Except, of course, when Arsenal hit their groove so quickly.
Wenger's men began this afternoon's clash like they had only just left the pitch from Wednesday's win over Sevilla. They were sharp, direct and their passes had a magnetic attraction to team-mates.
In the opening stages, Walcott raced down the left and presented a teasing cross on the foot of the onrushing Adebayor. Unfortunately he sliced it wide. The respite would be short.
In the 10th minute, Diaby picked up a loose ball on the corner of the Derby area, skipped around a couple of challenges and let fly. His shot arrowed into the top corner with Bywater helpless.
A couple of minutes later, the Frenchman appeared in the same place with the same opportunity. The crowd implored him to shoot again. He obliged and Bywater allowed the ball to bounce from his grasp before the Derby defence managed to clear.

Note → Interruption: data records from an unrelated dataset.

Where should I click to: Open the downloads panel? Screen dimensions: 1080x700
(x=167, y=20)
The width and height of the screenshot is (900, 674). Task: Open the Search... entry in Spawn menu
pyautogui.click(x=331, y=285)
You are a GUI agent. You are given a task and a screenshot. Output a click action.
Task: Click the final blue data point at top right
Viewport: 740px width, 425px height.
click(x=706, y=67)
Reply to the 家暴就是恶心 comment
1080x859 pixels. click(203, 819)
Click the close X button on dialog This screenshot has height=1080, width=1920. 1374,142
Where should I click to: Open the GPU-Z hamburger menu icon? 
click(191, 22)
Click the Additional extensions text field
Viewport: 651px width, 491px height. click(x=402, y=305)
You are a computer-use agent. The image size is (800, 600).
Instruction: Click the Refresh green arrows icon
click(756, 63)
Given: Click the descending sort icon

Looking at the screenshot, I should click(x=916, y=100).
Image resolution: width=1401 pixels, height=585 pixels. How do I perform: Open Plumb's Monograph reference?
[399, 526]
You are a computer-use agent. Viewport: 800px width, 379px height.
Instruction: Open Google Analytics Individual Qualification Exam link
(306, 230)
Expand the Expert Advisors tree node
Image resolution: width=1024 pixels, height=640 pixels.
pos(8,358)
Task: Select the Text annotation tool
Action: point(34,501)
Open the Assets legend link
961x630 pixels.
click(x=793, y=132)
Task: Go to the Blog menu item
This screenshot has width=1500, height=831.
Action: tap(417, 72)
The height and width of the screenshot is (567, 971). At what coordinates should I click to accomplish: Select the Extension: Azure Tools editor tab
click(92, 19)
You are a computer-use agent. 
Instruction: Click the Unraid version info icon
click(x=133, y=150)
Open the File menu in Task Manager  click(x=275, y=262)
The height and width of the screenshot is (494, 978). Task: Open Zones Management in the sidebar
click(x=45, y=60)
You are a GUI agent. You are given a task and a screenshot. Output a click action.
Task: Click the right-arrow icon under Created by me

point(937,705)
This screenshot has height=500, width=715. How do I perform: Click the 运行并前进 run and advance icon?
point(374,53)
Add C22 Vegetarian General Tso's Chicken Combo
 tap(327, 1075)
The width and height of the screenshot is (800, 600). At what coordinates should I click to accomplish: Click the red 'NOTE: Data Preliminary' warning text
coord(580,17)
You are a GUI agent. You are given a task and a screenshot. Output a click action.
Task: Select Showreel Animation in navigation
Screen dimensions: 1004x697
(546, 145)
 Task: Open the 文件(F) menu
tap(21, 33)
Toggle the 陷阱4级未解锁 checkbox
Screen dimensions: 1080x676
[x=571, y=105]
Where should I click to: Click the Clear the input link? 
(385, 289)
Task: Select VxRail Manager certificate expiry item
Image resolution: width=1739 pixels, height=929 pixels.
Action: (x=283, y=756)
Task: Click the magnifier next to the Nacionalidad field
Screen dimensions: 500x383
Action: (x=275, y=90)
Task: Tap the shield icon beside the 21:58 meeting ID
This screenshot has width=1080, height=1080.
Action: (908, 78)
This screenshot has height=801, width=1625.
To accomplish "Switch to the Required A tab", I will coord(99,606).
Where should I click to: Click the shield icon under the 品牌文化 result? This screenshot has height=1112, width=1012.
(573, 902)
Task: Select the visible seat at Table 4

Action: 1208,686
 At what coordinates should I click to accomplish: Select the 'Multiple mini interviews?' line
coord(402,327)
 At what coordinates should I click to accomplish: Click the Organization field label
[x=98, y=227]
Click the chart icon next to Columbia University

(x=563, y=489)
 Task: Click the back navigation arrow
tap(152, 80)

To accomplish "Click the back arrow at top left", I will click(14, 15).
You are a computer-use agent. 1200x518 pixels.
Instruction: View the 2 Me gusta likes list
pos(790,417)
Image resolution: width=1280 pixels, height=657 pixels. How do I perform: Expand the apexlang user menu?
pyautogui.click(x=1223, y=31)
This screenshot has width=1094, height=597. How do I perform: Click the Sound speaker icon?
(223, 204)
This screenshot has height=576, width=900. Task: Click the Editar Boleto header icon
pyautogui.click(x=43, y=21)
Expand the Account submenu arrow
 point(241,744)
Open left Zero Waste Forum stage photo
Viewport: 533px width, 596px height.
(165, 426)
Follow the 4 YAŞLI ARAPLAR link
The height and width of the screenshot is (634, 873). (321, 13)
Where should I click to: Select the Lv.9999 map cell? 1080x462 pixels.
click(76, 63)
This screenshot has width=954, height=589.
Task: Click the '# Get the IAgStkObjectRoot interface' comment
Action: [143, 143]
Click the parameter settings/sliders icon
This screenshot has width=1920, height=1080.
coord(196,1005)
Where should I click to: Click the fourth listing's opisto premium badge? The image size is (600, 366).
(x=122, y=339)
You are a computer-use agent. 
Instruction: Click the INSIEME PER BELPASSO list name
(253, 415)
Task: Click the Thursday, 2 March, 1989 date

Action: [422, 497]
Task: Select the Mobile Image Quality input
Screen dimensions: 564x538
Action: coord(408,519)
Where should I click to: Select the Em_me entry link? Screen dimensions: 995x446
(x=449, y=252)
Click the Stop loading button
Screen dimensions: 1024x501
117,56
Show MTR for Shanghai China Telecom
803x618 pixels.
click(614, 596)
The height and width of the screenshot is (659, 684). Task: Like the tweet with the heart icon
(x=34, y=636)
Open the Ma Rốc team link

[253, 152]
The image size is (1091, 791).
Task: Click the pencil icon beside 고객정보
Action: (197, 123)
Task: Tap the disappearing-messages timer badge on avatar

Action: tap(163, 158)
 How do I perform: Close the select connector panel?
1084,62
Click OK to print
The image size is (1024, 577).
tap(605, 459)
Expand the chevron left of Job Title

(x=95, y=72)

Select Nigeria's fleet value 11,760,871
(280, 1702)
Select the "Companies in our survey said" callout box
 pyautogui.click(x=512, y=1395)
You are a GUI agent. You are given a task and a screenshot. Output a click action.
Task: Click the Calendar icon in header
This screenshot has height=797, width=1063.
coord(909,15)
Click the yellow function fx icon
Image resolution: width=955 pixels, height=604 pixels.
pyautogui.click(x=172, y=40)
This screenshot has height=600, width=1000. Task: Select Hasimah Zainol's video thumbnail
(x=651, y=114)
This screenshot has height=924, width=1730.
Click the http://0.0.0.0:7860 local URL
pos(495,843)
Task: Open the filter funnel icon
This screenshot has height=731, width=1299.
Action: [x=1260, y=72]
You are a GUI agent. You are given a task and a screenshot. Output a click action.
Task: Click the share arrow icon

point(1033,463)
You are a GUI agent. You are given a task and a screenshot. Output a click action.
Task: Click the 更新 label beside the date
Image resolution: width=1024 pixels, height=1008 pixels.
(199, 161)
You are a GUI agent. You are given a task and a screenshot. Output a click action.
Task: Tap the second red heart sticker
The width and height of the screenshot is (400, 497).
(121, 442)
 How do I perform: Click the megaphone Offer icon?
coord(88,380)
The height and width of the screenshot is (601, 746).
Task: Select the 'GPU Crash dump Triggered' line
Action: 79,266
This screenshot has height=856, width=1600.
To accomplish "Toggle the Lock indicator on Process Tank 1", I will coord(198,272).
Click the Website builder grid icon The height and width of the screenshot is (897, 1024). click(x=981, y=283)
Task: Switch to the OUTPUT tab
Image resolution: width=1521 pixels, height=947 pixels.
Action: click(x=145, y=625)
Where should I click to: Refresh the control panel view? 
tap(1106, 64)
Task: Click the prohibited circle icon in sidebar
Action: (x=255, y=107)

The expected Derby battle-plan - hustle and tackle - was not being implemented. It meant Arsenal had ample time to play their football. That is something that Spurs and Sevilla had done to their cost over the previous seven days.
Walcott had a shout for penalty when Claude Davis bundled him over. But the cushion of the second was not far away.
In the 25th minute, Cesc Fabregas clipped a clever ball through for Adebayor. He advanced, skipped around Bywater and planted his shot into the net. This was simple, effective football.
It might have been three just before the half-hour but Eduardo miscued a shot at the near post then nearly managed to get his head on Walcott's cross. The winger had a go himself five minutes before the break but Bywater gathered at the second attempt.
To this point, Derby had offered virtually nothing. Their honest endeavour had forced a couple of corners and Kenny Miller nearly weaved his way through in the final minute of the first half but that was about it.
In injury time Eduardo met Fabregas' corner with a firm downward header only for Bywater to expertly turn the ball over the bar. Seconds later the half-time whistle went. Arsenal led by two but it could have been double that.
The visitors had little opportunity to change their situation after the interval. Diaby had already seen his shot blocked when, five minutes in, Matt Oakley tugged back Eduardo in the area. Adebayor stepped with confidence to stroke home the penalty - his fifth goal of the campaign.
Toure nearly thundered home a header from a Fabregas cross shortly afterwards. Steve Howard trundled an effort wide on the hour but, to be honest, Derby were whistling in the wind this afternoon.
Eduardo set up Fabregas for a rocket of a fourth goal with 20 minutes to go. Before the restart, the Spaniard was substituted in favour of Denilson. Emirates Stadium gave him an immense ovation.
It was now party time. The game was won, it was now a matter of whether Arsenal would have enough energy to add to their lead and enough concentration to stop Derby grabbing some consolation.
Eleven minutes from time Adebayor chested down a long ball forward, evaded his marker and stroked his hat-trick goal past Bywater.
The 23-year-old might have taken his personal tally to four in the dying minutes but Derby charged down his half-chances.
It was one of the few things that did not go right for Arsenal and Adebayor this afternoon.